Exercise details: Reproduce the following records line for line, with no changes.

Listed entries:
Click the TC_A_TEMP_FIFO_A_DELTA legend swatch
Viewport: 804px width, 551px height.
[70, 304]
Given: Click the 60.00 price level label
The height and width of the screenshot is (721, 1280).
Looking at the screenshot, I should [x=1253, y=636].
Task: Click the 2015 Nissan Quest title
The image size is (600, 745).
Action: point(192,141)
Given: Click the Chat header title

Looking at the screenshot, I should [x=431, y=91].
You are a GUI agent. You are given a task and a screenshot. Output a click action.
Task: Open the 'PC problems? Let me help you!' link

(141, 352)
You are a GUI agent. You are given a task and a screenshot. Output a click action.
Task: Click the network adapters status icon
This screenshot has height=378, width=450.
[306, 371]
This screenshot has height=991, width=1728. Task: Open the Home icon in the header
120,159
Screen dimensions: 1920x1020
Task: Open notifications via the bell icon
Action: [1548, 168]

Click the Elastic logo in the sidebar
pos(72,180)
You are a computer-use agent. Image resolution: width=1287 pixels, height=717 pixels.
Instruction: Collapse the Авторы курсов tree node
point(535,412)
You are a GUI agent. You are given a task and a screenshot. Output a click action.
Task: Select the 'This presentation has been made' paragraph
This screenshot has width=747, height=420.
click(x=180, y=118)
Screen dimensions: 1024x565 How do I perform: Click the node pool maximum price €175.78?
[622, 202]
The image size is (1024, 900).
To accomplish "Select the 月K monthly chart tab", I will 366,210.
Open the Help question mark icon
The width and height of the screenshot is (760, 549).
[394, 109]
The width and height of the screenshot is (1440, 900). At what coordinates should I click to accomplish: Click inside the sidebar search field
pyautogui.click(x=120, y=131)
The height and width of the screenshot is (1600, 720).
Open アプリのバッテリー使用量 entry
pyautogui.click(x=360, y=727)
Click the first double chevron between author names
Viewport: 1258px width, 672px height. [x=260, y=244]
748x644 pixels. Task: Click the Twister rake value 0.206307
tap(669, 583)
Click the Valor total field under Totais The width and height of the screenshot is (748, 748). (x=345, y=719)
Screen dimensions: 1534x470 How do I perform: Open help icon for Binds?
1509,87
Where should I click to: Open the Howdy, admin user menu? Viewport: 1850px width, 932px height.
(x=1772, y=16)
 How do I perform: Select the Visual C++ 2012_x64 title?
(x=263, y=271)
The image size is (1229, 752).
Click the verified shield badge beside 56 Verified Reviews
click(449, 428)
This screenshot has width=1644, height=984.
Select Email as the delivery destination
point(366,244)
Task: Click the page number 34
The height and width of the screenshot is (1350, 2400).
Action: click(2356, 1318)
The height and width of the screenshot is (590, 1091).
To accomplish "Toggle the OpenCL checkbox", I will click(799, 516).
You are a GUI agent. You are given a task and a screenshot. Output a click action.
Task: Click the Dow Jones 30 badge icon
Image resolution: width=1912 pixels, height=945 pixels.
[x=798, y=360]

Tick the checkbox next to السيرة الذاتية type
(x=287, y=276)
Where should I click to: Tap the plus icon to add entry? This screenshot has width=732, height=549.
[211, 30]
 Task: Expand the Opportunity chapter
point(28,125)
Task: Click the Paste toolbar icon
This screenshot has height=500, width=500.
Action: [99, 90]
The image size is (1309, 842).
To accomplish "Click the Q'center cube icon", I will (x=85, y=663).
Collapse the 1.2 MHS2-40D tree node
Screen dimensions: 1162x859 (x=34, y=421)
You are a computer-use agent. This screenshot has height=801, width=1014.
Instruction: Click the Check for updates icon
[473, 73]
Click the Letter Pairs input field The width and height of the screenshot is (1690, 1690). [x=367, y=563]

Result of this task:
Click the TC_A_TEMP_FIFO_A_DELTA legend swatch
Viewport: 804px width, 551px height.
[70, 304]
Given: Click the 60.00 price level label
The height and width of the screenshot is (721, 1280).
Looking at the screenshot, I should [x=1253, y=636].
Task: Click the 2015 Nissan Quest title
The image size is (600, 745).
Action: point(192,141)
Given: Click the Chat header title

Looking at the screenshot, I should [x=431, y=91].
You are a GUI agent. You are given a task and a screenshot. Output a click action.
Task: Open the 'PC problems? Let me help you!' link

(141, 352)
You are a GUI agent. You are given a task and a screenshot. Output a click action.
Task: Click the network adapters status icon
This screenshot has height=378, width=450.
[306, 371]
This screenshot has height=991, width=1728. Task: Open the Home icon in the header
120,159
Screen dimensions: 1920x1020
Task: Open notifications via the bell icon
Action: [1548, 168]

Click the Elastic logo in the sidebar
pos(72,180)
You are a computer-use agent. Image resolution: width=1287 pixels, height=717 pixels.
Instruction: Collapse the Авторы курсов tree node
point(535,412)
You are a GUI agent. You are given a task and a screenshot. Output a click action.
Task: Select the 'This presentation has been made' paragraph
This screenshot has width=747, height=420.
click(x=180, y=118)
Screen dimensions: 1024x565 How do I perform: Click the node pool maximum price €175.78?
[622, 202]
The image size is (1024, 900).
To accomplish "Select the 月K monthly chart tab", I will 366,210.
Open the Help question mark icon
The width and height of the screenshot is (760, 549).
[394, 109]
The width and height of the screenshot is (1440, 900). At what coordinates should I click to accomplish: Click inside the sidebar search field
pyautogui.click(x=120, y=131)
The height and width of the screenshot is (1600, 720).
Open アプリのバッテリー使用量 entry
pyautogui.click(x=360, y=727)
Click the first double chevron between author names
Viewport: 1258px width, 672px height. [x=260, y=244]
748x644 pixels. Task: Click the Twister rake value 0.206307
tap(669, 583)
Click the Valor total field under Totais The width and height of the screenshot is (748, 748). (x=345, y=719)
Screen dimensions: 1534x470 How do I perform: Open help icon for Binds?
1509,87
Where should I click to: Open the Howdy, admin user menu? Viewport: 1850px width, 932px height.
(x=1772, y=16)
 How do I perform: Select the Visual C++ 2012_x64 title?
(x=263, y=271)
The image size is (1229, 752).
Click the verified shield badge beside 56 Verified Reviews
click(449, 428)
This screenshot has width=1644, height=984.
Select Email as the delivery destination
point(366,244)
Task: Click the page number 34
The height and width of the screenshot is (1350, 2400).
Action: click(2356, 1318)
The height and width of the screenshot is (590, 1091).
To accomplish "Toggle the OpenCL checkbox", I will click(799, 516).
You are a GUI agent. You are given a task and a screenshot. Output a click action.
Task: Click the Dow Jones 30 badge icon
Image resolution: width=1912 pixels, height=945 pixels.
[x=798, y=360]

Tick the checkbox next to السيرة الذاتية type
(x=287, y=276)
Where should I click to: Tap the plus icon to add entry? This screenshot has width=732, height=549.
[211, 30]
 Task: Expand the Opportunity chapter
point(28,125)
Task: Click the Paste toolbar icon
This screenshot has height=500, width=500.
Action: [99, 90]
The image size is (1309, 842).
To accomplish "Click the Q'center cube icon", I will (x=85, y=663).
Collapse the 1.2 MHS2-40D tree node
Screen dimensions: 1162x859 (x=34, y=421)
You are a computer-use agent. This screenshot has height=801, width=1014.
Instruction: Click the Check for updates icon
[473, 73]
Click the Letter Pairs input field The width and height of the screenshot is (1690, 1690). [x=367, y=563]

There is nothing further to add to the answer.